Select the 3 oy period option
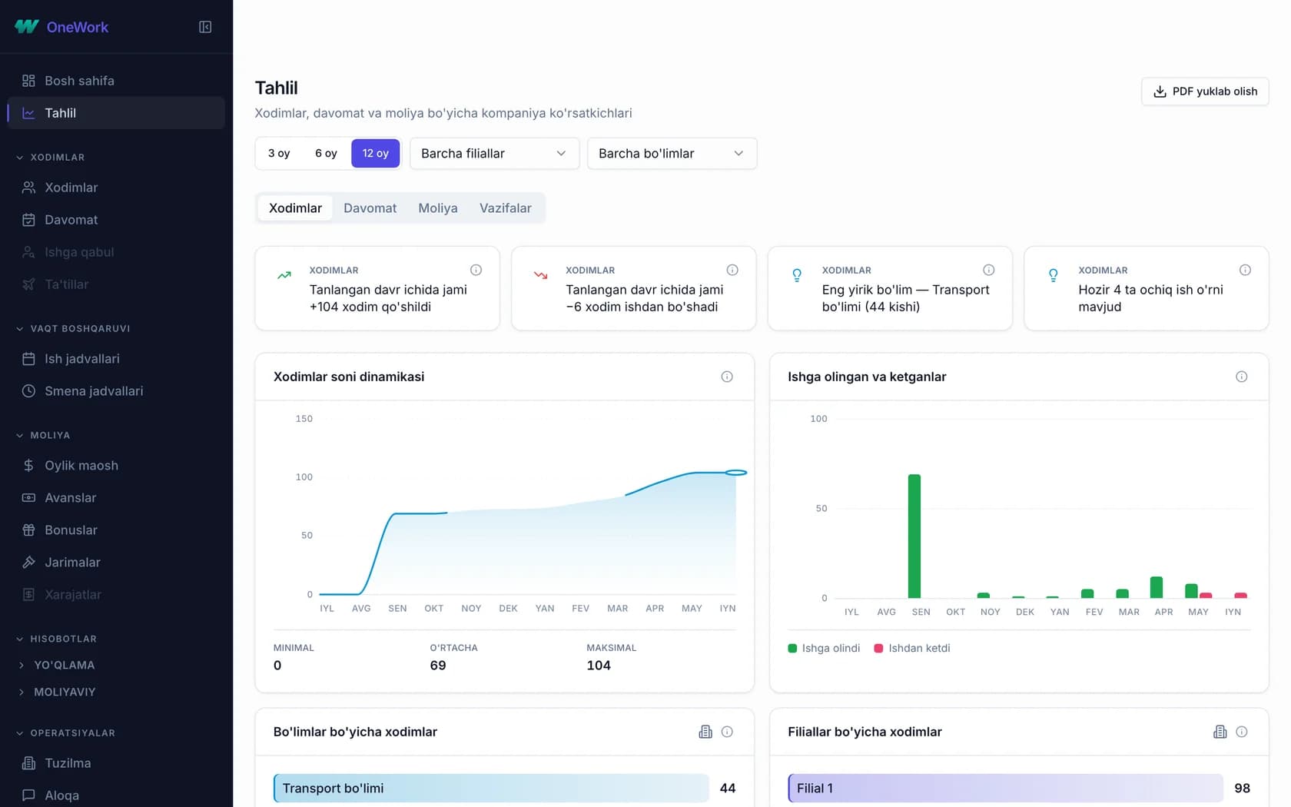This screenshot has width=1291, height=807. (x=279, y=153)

+-------+

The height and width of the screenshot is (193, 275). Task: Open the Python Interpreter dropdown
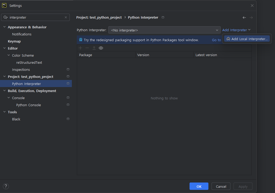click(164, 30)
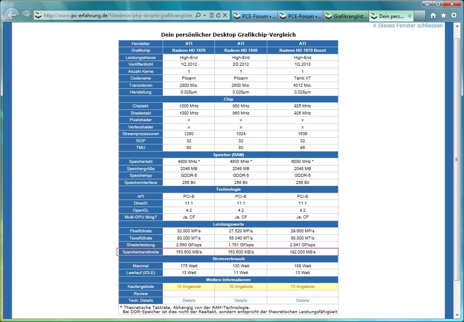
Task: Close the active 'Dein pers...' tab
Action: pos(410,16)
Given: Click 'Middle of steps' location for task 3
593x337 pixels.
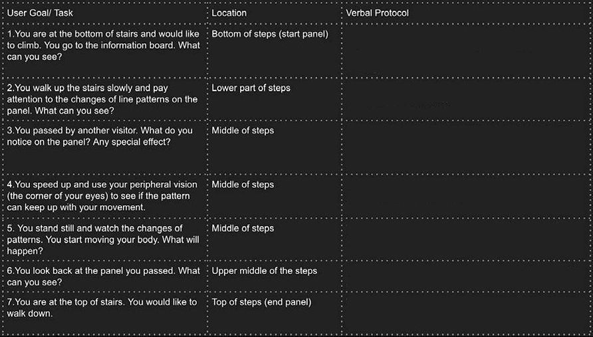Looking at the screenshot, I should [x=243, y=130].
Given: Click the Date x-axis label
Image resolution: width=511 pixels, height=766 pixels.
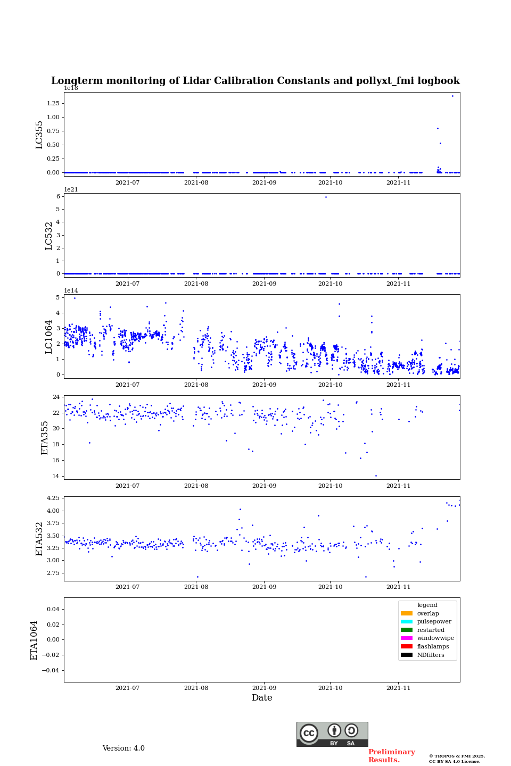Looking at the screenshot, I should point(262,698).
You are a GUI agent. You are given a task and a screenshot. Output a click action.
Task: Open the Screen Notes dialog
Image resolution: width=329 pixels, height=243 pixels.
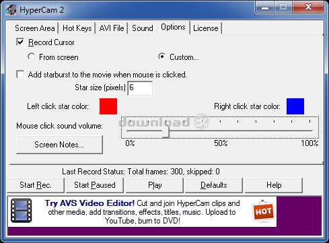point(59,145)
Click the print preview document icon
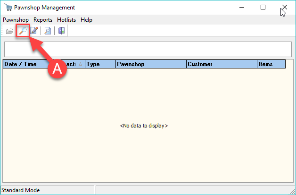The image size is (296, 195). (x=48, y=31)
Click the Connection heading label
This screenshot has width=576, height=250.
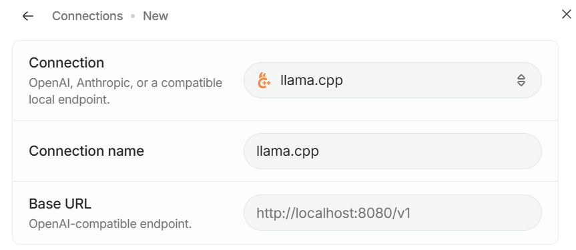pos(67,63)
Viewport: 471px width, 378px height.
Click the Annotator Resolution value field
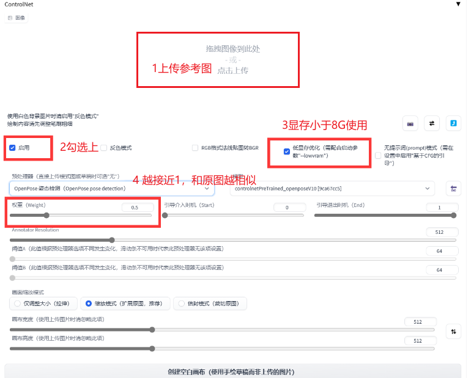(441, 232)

+-------+

Pull out every line of the listing above that contains the word "Open", and copy each one in full. Match case exactly.

The height and width of the screenshot is (193, 275). Task: Open the Python Interpreter dropdown
Task: Open the Screen Notes dialog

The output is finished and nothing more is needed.